Selanjutnya, revolusi digital harus bermanfaat bagi semua pelajar. Pemerintah dapat bekerja sama dengan mitra swasta untuk meningkatkan konten pembelajaran digital. Dengan revolusi digital, guru dan pelajar dapat memiliki akses ke alat yang lebih kreatif untuk mengajar dan belajar. Sumber daya digital ini membutuhkan banyak investasi.
Sumber belajar digital harus ditransformasikan menjadi barang publik sehingga setiap negara dapat berbagi sumber daya mereka sendiri dengan negara lain. Misalnya, guru dari Argentina dapat berbagi konten dengan guru dari Spanyol atau Mesir memiliki proyek pendidikan digital yang indah yang dapat dibagikan dengan banyak negara Arab lainnya.
”Semua ini tidak akan mungkin terjadi tanpa lonjakan pembiayaan pendidikan dan solidaritas global,” kata Guterres.
Oleh karena itu, negara-negara harus melindungi anggaran pendidikan dan menyalurkannya ke dalam sumber belajar. ”Pembiayaan pendidikan harus menjadi prioritas nomor satu bagi pemerintah.
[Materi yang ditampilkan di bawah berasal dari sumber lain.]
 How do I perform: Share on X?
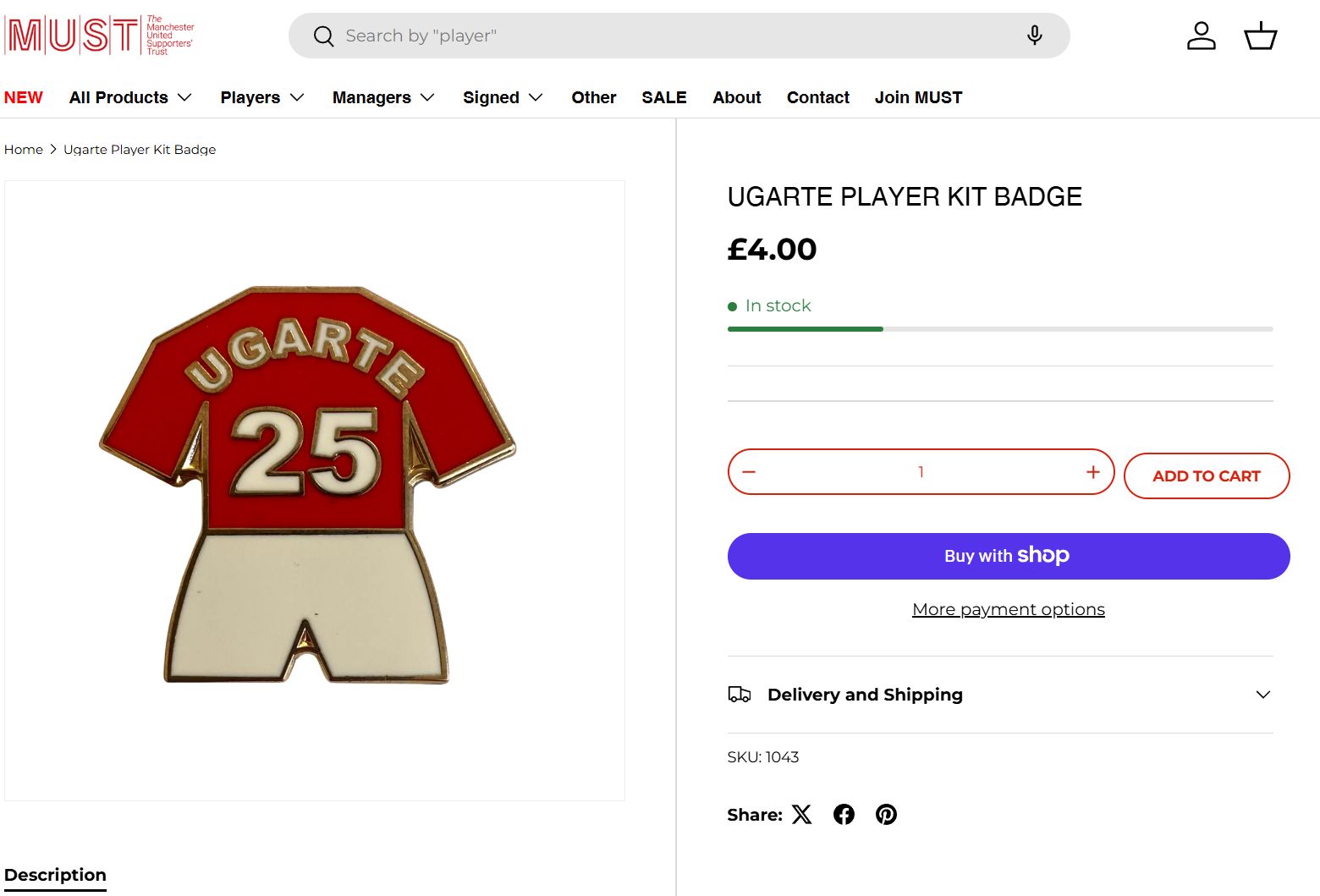click(x=801, y=815)
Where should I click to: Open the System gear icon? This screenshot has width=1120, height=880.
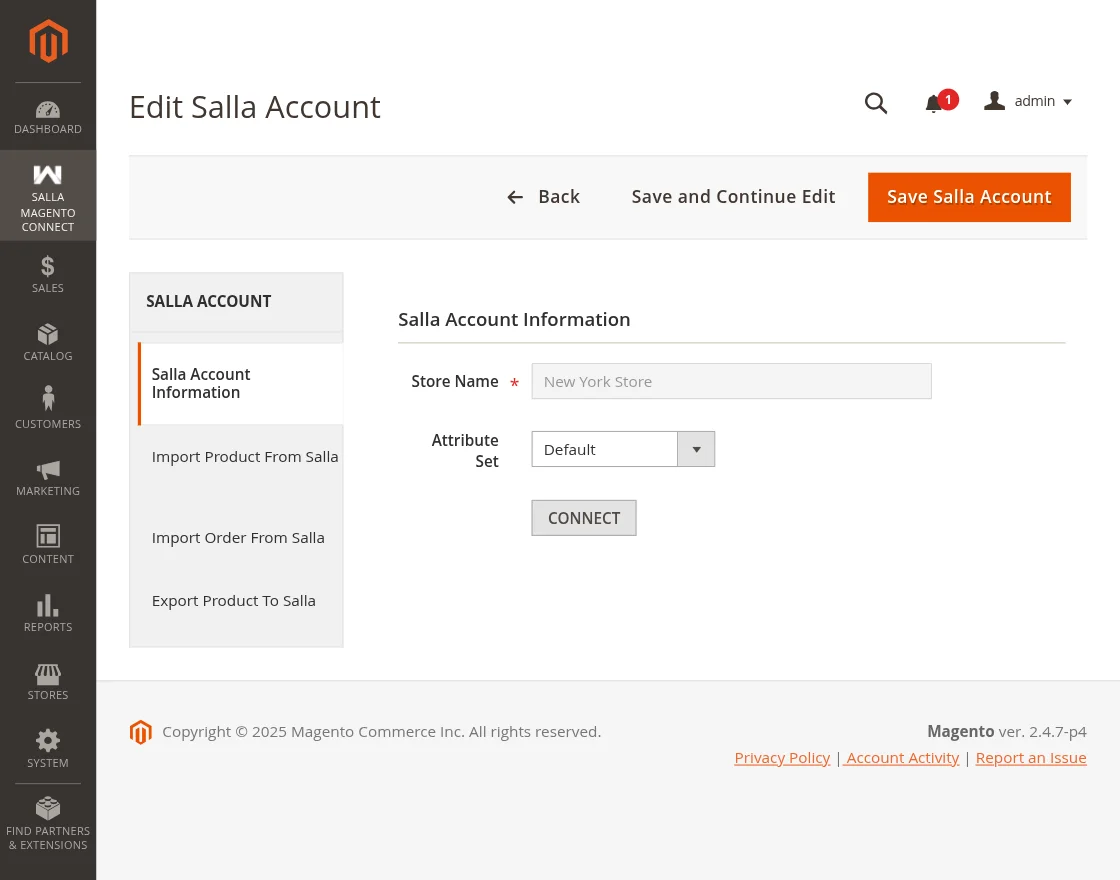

Ini adalah satu-satunya investasi terpenting yang dapat dilakukan negara mana pun pada rakyatnya dan masa depannya,” kata Guterres.
Sementara itu, Direktur Jenderal UNESCO Audrey Azoulay mengingatkan, tidak akan ada pembangunan ekonomi dan perdamaian tanpa pendidikan. Komitmen pemimpin negara dibutuhkan untuk mendukung pendidikan dalam mencapai semua tujuan SDGs.
Menteri Pendidikan, Kebudayaan, Riset, dan Teknologi Nadiem Anwar Makarim yang juga hadir di KTT TES mengatakan, dalam tiga tahun terakhir, Indonesia telah memulai transformasi paling progresif dalam sejarah pendidikan Indonesia lewat kebijakan Merdeka Belajar. Indonesia pun telah mengembangkan pendidikan digital lewat inovasi berbagai platform teknologi untuk melayani pemangku kepentingan pendidikan.
Ia menegaskan, semua inovasi kebijakan dan platform teknologi hanya dapat dilakukan jika ada keberanian dan kemauan politik. ”Tanpa mandat dari Presiden Joko Widodo untuk membangun sumber daya manusia, transformasi ini tidak akan mungkin terjadi,” kata Nadiem.